REQUIREMENTS: Lay out everything from the first row down to the row containing "tap(113, 411)" as a Markdown table. Use the columns No. and Line, and skip any blank lines.
— Start of TASK INPUT —
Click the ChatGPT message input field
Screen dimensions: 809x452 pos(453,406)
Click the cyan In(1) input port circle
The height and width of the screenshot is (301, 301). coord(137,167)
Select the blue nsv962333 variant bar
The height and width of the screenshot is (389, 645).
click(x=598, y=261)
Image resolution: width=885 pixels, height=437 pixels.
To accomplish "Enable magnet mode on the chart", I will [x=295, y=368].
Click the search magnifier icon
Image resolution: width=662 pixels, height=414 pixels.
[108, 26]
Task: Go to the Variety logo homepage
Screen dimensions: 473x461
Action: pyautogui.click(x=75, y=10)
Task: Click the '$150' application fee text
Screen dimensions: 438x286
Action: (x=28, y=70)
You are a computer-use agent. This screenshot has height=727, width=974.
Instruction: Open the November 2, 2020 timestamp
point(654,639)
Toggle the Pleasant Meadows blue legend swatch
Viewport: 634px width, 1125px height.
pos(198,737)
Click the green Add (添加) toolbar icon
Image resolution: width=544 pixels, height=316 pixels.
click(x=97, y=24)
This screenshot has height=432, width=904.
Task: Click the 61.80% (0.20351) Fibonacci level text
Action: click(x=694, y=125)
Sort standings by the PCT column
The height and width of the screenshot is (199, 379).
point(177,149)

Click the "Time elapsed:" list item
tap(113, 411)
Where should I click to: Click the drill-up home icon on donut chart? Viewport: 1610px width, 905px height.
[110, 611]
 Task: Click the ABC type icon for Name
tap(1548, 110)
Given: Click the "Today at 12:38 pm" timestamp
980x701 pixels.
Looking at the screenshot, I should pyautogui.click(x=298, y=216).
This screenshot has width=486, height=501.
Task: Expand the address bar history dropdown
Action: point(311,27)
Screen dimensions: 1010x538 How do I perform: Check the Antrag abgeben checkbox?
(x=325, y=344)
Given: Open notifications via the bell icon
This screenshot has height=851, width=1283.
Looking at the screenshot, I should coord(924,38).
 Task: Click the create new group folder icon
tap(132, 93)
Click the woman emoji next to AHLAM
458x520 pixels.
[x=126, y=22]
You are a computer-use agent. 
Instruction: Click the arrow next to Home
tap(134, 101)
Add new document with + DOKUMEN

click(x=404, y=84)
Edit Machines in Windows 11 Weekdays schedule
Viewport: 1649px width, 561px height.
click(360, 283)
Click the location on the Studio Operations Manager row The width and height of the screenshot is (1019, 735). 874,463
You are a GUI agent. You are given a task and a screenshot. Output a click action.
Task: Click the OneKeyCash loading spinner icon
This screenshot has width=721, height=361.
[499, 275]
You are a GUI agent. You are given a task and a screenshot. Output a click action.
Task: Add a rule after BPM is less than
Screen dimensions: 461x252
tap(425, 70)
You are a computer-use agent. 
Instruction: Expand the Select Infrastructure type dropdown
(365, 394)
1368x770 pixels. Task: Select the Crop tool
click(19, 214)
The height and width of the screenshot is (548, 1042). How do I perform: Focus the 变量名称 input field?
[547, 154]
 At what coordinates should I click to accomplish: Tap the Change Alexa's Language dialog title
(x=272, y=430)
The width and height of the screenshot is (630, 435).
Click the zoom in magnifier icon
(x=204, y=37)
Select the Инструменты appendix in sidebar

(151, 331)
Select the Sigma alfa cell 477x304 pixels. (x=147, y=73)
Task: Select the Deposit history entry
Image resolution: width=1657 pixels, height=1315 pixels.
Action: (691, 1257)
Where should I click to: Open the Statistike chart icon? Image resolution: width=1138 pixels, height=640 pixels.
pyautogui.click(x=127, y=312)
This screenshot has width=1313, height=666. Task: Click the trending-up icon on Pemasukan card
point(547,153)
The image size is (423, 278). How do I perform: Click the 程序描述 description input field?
— End of TASK INPUT —
THE RESULT:
| No. | Line |
|---|---|
| 1 | Click the ChatGPT message input field |
| 2 | Screen dimensions: 809x452 pos(453,406) |
| 3 | Click the cyan In(1) input port circle |
| 4 | The height and width of the screenshot is (301, 301). coord(137,167) |
| 5 | Select the blue nsv962333 variant bar |
| 6 | The height and width of the screenshot is (389, 645). |
| 7 | click(x=598, y=261) |
| 8 | Image resolution: width=885 pixels, height=437 pixels. |
| 9 | To accomplish "Enable magnet mode on the chart", I will [x=295, y=368]. |
| 10 | Click the search magnifier icon |
| 11 | Image resolution: width=662 pixels, height=414 pixels. |
| 12 | [108, 26] |
| 13 | Task: Go to the Variety logo homepage |
| 14 | Screen dimensions: 473x461 |
| 15 | Action: pyautogui.click(x=75, y=10) |
| 16 | Task: Click the '$150' application fee text |
| 17 | Screen dimensions: 438x286 |
| 18 | Action: (x=28, y=70) |
| 19 | You are a computer-use agent. This screenshot has height=727, width=974. |
| 20 | Instruction: Open the November 2, 2020 timestamp |
| 21 | point(654,639) |
| 22 | Toggle the Pleasant Meadows blue legend swatch |
| 23 | Viewport: 634px width, 1125px height. |
| 24 | pos(198,737) |
| 25 | Click the green Add (添加) toolbar icon |
| 26 | Image resolution: width=544 pixels, height=316 pixels. |
| 27 | click(x=97, y=24) |
| 28 | This screenshot has height=432, width=904. |
| 29 | Task: Click the 61.80% (0.20351) Fibonacci level text |
| 30 | Action: click(x=694, y=125) |
| 31 | Sort standings by the PCT column |
| 32 | The height and width of the screenshot is (199, 379). |
| 33 | point(177,149) |
| 34 | Click the "Time elapsed:" list item |
| 35 | tap(113, 411) |